While I generally feel that skulls have been overused on book jackets in recent years, I love the almost Op Art aspect of this. The design introduces itself with an unsettling and imperfect type treatment, which leads you to the stars, and then finally to the skull hiding in plain sight. The jacket manages to convey “dark Americana” with the least expected combination of elements.
The unexpected combination of these two symbolic images (stars and skulls) piques my curiosity.
Another eye-catcher! Acid-trippy and completely in line with its subject matter but in the most elegant and refined way. An expression of intensity through restraint.
This vintage packaging is a sure collectable and a classic piece of this time. The quirky type works well in contrast to the hidden skull behind the stars. It’s illuminating.
How has Janet turned something grim into something utterly exquisite? She juxtaposes a mirthful title font with a skull composed of stars—a total pleasure once you spot it—to brilliant, sardonic effect. I can only imagine how laborious it must have been to tweak the dimensions of the stars to achieve the perfect read, but the result feels inevitable.
It draws you in from far and demands a closer look, the optical illusion and skull are the perfect combination and says exactly what needs to be said about this book.
Distinctive and bold, I find this to be a very memorable package. Happy to see such a unique and off-beat cover land on a book that’s getting so much attention and critical acclaim.
When on display at Word over the summer, this cover stopped me in my tracks time and time again. The startling mashup—soft, velvety portrait paired with brash, kitschy foil—alights a keen sense of rebellion. Who is Essie? The conflict between type and image begs resolution.
Linda Huang’s repackaging for The War of the Worlds (as well as The Invisible Man) is so fresh, yet it feels nostalgic. The use of just black and white, and the retro font, keeps the design strong and bold.
I love the simplicity and the stark contrast. It’s classy Sci-fi.
A perfectly executed type direction—my favorite kind of cover. The type and color palette do all the heavy lifting here and the result is graphic and memorable.

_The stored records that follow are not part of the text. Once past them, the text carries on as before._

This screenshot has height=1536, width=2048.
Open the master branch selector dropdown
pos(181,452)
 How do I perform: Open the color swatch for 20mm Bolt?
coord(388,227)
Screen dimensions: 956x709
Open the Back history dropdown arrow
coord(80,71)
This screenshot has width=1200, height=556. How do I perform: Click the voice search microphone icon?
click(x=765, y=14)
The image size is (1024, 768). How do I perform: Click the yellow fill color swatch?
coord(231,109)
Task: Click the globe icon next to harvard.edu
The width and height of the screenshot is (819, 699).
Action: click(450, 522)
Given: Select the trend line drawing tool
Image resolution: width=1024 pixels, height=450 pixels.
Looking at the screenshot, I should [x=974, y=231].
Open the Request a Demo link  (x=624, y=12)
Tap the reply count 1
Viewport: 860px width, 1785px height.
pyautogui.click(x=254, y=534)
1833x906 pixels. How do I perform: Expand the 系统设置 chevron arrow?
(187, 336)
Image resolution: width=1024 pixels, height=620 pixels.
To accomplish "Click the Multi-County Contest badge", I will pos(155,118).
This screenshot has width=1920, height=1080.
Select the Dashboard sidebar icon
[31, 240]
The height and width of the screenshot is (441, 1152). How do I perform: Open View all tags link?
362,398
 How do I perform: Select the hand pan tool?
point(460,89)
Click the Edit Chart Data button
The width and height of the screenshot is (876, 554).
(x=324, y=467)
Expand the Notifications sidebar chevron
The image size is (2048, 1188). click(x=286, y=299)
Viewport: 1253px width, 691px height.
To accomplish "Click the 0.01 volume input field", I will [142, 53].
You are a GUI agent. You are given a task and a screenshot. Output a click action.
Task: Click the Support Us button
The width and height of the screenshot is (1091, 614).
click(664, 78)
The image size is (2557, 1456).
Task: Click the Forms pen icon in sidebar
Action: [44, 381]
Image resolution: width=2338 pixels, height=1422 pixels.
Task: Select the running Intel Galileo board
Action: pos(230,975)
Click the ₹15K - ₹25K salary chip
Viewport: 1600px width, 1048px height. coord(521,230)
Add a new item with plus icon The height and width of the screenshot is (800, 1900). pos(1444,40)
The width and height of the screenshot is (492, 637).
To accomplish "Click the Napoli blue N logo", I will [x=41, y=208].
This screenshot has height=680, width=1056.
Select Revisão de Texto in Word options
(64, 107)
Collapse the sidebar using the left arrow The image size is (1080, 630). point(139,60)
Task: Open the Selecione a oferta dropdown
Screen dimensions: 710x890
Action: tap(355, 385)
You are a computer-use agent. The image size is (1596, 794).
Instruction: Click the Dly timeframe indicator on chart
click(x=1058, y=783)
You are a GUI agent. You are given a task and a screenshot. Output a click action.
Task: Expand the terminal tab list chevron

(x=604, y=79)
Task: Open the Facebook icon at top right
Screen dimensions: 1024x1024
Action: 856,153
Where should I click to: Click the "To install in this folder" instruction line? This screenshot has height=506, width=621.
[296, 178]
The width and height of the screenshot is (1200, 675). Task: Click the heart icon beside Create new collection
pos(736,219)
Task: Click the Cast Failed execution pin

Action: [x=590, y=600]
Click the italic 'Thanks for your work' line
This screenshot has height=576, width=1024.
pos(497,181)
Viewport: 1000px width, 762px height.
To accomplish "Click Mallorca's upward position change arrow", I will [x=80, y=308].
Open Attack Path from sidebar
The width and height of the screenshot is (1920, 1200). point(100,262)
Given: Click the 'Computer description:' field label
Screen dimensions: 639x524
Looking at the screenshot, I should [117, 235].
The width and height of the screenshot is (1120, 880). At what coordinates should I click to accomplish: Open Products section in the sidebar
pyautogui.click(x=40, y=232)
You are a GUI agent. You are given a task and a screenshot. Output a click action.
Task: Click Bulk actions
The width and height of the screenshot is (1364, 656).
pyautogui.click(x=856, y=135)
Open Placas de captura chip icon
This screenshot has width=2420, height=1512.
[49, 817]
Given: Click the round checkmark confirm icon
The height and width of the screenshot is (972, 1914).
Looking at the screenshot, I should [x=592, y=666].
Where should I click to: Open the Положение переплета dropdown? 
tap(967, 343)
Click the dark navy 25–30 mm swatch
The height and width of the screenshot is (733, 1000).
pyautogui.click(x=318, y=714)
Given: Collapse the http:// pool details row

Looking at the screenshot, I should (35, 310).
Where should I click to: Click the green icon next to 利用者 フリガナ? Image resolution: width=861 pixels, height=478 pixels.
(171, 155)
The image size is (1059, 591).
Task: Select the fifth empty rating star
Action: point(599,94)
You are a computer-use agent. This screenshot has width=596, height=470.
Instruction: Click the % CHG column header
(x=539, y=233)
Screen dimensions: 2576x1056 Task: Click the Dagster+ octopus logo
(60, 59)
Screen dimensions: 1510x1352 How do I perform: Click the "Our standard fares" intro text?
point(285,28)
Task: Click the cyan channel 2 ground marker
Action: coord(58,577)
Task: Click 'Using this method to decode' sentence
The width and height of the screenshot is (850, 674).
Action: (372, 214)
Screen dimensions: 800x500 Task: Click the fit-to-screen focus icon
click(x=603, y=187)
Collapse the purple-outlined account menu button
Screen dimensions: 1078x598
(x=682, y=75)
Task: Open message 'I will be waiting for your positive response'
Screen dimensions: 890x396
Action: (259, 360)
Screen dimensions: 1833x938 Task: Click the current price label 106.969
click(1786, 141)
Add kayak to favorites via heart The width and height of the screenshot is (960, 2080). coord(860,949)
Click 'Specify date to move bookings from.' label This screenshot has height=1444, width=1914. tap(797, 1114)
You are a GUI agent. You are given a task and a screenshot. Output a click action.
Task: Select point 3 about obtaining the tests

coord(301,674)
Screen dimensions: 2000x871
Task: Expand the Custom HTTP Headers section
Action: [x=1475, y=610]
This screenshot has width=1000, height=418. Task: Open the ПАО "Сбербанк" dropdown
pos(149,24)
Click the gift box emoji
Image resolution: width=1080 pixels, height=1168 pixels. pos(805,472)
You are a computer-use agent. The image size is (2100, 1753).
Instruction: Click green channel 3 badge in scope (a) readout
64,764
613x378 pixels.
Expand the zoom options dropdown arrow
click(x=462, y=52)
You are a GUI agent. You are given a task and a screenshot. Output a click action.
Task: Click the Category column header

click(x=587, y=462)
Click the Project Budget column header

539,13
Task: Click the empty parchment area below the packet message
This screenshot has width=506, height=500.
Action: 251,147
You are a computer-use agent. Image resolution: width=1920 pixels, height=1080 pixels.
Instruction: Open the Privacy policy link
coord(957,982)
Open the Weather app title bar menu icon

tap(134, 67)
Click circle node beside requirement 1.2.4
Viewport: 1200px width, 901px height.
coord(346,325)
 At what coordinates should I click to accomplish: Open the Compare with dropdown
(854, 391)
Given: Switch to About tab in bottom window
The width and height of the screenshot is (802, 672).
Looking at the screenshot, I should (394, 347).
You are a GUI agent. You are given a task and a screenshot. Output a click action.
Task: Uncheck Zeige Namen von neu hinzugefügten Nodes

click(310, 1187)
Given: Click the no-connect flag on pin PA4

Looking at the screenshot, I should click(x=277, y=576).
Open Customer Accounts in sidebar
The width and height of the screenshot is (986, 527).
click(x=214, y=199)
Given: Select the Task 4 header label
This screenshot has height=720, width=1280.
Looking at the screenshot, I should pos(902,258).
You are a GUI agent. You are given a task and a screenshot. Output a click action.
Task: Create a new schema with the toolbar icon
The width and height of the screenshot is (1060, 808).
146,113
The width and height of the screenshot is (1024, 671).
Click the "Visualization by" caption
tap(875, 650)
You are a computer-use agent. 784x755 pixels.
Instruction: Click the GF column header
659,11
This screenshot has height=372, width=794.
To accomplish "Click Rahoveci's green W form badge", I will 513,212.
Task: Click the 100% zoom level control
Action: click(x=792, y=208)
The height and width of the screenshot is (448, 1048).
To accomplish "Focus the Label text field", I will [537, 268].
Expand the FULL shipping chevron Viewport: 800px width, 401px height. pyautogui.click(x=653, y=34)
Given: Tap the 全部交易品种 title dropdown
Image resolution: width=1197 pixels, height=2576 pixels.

Stark white + Helvetica will never go out of style. Always feels fresh and bold and right.
Apparently, there’s an unused version of this cover which features the severed head of a unicorn, which I would love to see. Decapitated unicorns aside, this cover is lovely.
One of my design professors encouraged us to read our typography out loud – to assess the voice and volume of our letterforms. This cover doesn’t need to be read; it speaks alllll on its own. An urgent whisper, air rushing through that O, unmoors you. We’re looking up from a well, into a void, and onto a nightmare canvas simultaneously. I would hang this cover in a gallery or museum if I could!
So simple but it sets such a mood.
Ah man, John has been a design hero of mine since I was in college. And this cover is absolutely amazing! This is a repackage of a classic Mexican novella written in 1969. I admit, I haven’t read it, but the summery leaves this dark sense of dread which John’s lettering really drives home. The simplicity of the concept makes this one of those “man I wish I made that”. I tend to gravitate to a solid concept on a cover. And totally a sucker for hand lettering.
The economy of this cover is incredible. So much is articulated with so few elements.
Such a direct idea executed in an indirect way. It looks like Gall drew it once, flipped over, then drew it again. It’s perfectly sloppy. It also reminds me a bit of the poster for The Ring.
A reminder that John is the godfather of cover design and we should all bow down.
I really like that the pieces of the illustrated parts are also illustrated. Love this.